The Ufer is part of the footing inspection in SW Florida. The only discrepancy is whether they really need a 4ga copper in the foundation or whether they can turn up a rebar into the wall and make the connection when they set the service disconnect.

Copper theft has made the "4ga copper in the pour" requirement more flexible for some AHJs.

I have really not heard a good reason why the turned up rebar is a bad idea.


----------



## jar546 (Oct 24, 2012)

Dennis said:
			
		

> The NEC requires the CEE if the rebar is installed.  Thus on a new home it is required but NC amended it or just decided not to require it.  I hate that.


That is sort of pathetic that NC would amend that.  Makes no sense and it it cheaper than driving ground rods.  Stupidity at its finest.


----------



## Dennis (Oct 24, 2012)

There is no reason that the rebar cannot be turned up under the house in the crawl, (usually no cral in FA), or inside a wall.  The connection point must be accessible.  I have seen EC hook to the rebar underground but I understand that rebar is not rated for contact with earth and will rot away.

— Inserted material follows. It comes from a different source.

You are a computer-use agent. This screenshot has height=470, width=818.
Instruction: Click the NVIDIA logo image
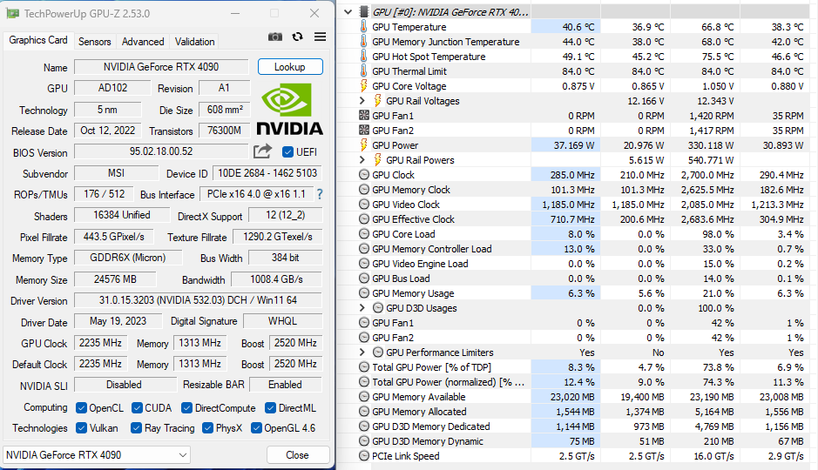pyautogui.click(x=290, y=109)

I always put 20' bare copper in the footer and also connect to the rebar.  I guess if the rebar ever gives out the copper is still an electrode with 20' in the footer.  I then bury the excess where the meter will be installed so no one steals the wire.


----------



## jar546 (Oct 24, 2012)

Dennis said:
			
		

> There is no reason that the rebar cannot be turned up under the house in the crawl, (usually no cral in FA), or inside a wall.  The connection point must be accessible.  I have seen EC hook to the rebar underground but I understand that rebar is not rated for contact with earth and will rot away.*I always put 20' bare copper in the footer and also connect to the rebar.*  I guess if the rebar ever gives out the copper is still an electrode with 20' in the footer.  I then bury the excess where the meter will be installed so no one steals the wire.


Yep!  I use to do the same thing and connect the rebar at 2 points too.


----------



## Dennis (Oct 24, 2012)

jar546 said:
			
		

> Yep!  I use to do the same thing and connect the rebar at 2 points too.

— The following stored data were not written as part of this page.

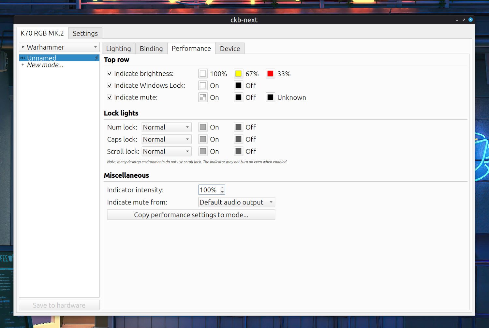Click the checkered mute On indicator swatch
489x328 pixels.
click(x=203, y=97)

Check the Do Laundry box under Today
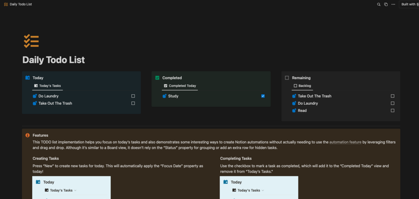coord(133,96)
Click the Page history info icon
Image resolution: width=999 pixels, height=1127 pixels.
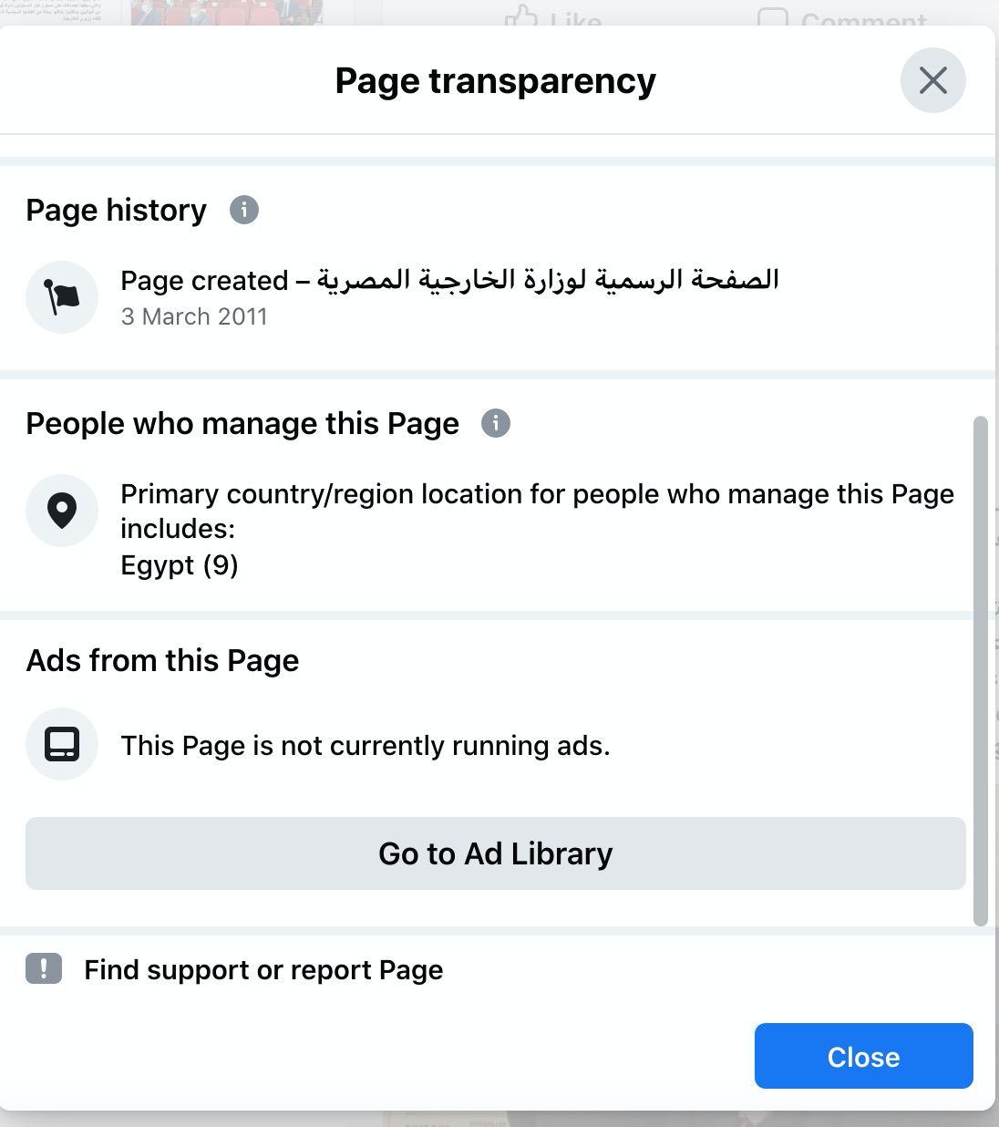point(243,210)
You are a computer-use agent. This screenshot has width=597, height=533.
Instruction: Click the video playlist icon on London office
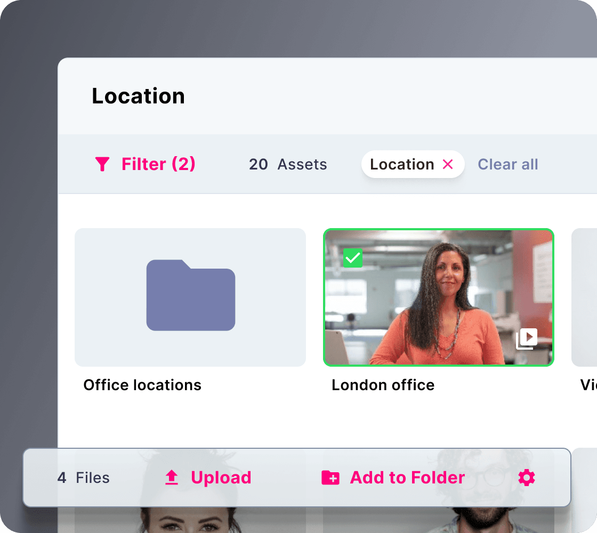pyautogui.click(x=526, y=338)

  You just had to one up me didn't you.


----------



## jar546 (Oct 24, 2012)

Dennis said:
			
		

> You just had to one up me didn't you.


No, just being honest.  If it makes you feel better, I used #4 bare copper stranded which probably won't last as long as solid copper   

If I wanted you to feel real good, I would tell you I used insulated THWN


----------



## ICE (Oct 24, 2012)

I always included a trap primer.

Beat that


----------



## jar546 (Oct 24, 2012)

ICE said:
			
		

> I always included a trap primer.Beat that


You clearly win


----------



## ICE (Oct 24, 2012)

Years ago, when I was just a kid, I worked at a factory that manufactured equipment which included an electron beam gun.  At one installation our equipment would get wigged out and lose control of the electron beam.  The problem was cured with a water hose at the grounding electrode.


----------



## Dennis (Oct 24, 2012)

ICE said:
			
		

> Years ago, when I was just a kid,


  You're just talking chronologically right.


----------



## chris kennedy (Oct 24, 2012)

gfretwell said:
			
		

> I have really not heard a good reason why the turned up rebar is a bad idea.


Well since 250.52(A)(3) requires the CEE to be encased in 2" of concrete, the portion stubbed up out of the concrete is no longer an electrode, it becomes a grounding electrode conductor. Violation of 250.62.


----------



## codeworks (Oct 24, 2012)

to globe trakker, fatboy and plywood, it does suck not being able to do your job. same deal here. not hired for experience, more for filler me thinks. uuugghh!


----------



## ICE (Oct 24, 2012)

chris kennedy said:
			
		

> Well since 250.52(A)(3) requires the CEE to be encased in 2" of concrete, the portion stubbed up out of the concrete is no longer an electrode, it becomes a grounding electrode conductor. Violation of 250.62.


Not around here.


----------



## pwood (Oct 24, 2012)

chris kennedy said:
			
		

> Well since 250.52(A)(3) requires the CEE to be encased in 2" of concrete, the portion stubbed up out of the concrete is no longer an electrode, it becomes a grounding electrode conductor. Violation of 250.62.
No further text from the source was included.